In this blog post, I’ll be discussing an Exchange 2010 publishing on TMG 2010 issue. The problem was that after sometime Outlook clients were failing to access to Exchange 2010 server via RPC over HTTPS.

 

There may be many different reasons for Exchange publishing problems, but in this case everything seemed green in the “Test Rule” output that we ran on TMG server. So from TMG server perspective everything seemed good. The output I mention is similar to below one:

 

Note: This is taken from excellent tutorial written by Richard Hicks

https://www.isaserver.org/tutorials/Publishing-Exchange-Outlook-Web-App-OWA-Microsoft-Forefront-Threat-Management-Gateway-TMG-2010-Part2.html

 

So we decided to collect TMG data packager to better understand what was going on while the problem occurred. In the TMG data packager output we realized that some of the incoming TCP connections were being dropped by TMG server with the error QUOTA EXCEEDED.

Indeed, we saw that TMG server didn’t respond to some TCP SYNs and the reason was that the flood mitigation mechanism was triggered:

 

 

Normally a remote Outlook client will establish more than one TCP connection but it shouldn’t trigger flood mitigation under normal circumstances.
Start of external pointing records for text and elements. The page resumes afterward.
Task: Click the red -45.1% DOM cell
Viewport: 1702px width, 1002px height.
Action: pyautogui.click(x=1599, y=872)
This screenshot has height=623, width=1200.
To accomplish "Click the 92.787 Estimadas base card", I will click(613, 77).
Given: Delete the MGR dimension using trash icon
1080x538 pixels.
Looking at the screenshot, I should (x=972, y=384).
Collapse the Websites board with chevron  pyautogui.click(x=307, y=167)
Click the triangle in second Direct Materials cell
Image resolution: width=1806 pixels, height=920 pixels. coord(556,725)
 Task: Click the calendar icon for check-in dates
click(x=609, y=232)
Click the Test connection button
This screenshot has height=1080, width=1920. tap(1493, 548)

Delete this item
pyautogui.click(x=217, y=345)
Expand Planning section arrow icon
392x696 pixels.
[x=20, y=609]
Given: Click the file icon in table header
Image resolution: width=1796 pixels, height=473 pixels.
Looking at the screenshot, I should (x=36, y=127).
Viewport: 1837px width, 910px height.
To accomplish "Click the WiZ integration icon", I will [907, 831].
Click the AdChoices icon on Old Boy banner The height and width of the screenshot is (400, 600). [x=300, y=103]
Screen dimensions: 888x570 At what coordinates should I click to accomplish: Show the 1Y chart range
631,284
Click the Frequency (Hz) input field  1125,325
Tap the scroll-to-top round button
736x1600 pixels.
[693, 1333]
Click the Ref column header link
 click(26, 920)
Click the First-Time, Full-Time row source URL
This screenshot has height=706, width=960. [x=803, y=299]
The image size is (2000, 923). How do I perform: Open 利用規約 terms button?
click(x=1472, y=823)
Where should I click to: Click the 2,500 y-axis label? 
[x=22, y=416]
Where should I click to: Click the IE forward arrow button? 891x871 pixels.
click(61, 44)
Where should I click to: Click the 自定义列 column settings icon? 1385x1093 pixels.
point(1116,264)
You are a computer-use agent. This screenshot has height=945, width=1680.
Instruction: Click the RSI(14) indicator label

Something in the above screen shot might have drawn your attention:

 

All incoming TCP connections come from the same source IP address: 192.168.200.1

Actually that was the key point in understanding the root cause of the problem. As per customer’s network setup, the router running in front of the TMG server (by the way, TMG server was running on a single NIC in the DMZ network) was NATting source IP address of all external systems and that was why we saw that all incoming connections were coming from the same IP address. After turning flood mitigation off on TMG server, the issue was resolved (The customer increased the limits later on but in general it looks like it doesn’t make much sense using flood mitigation since all legitimate traffic is received from the same IP address which is 192.168.200.1). I also would like to thank to Franck who helped me a lot while dealing with this issue.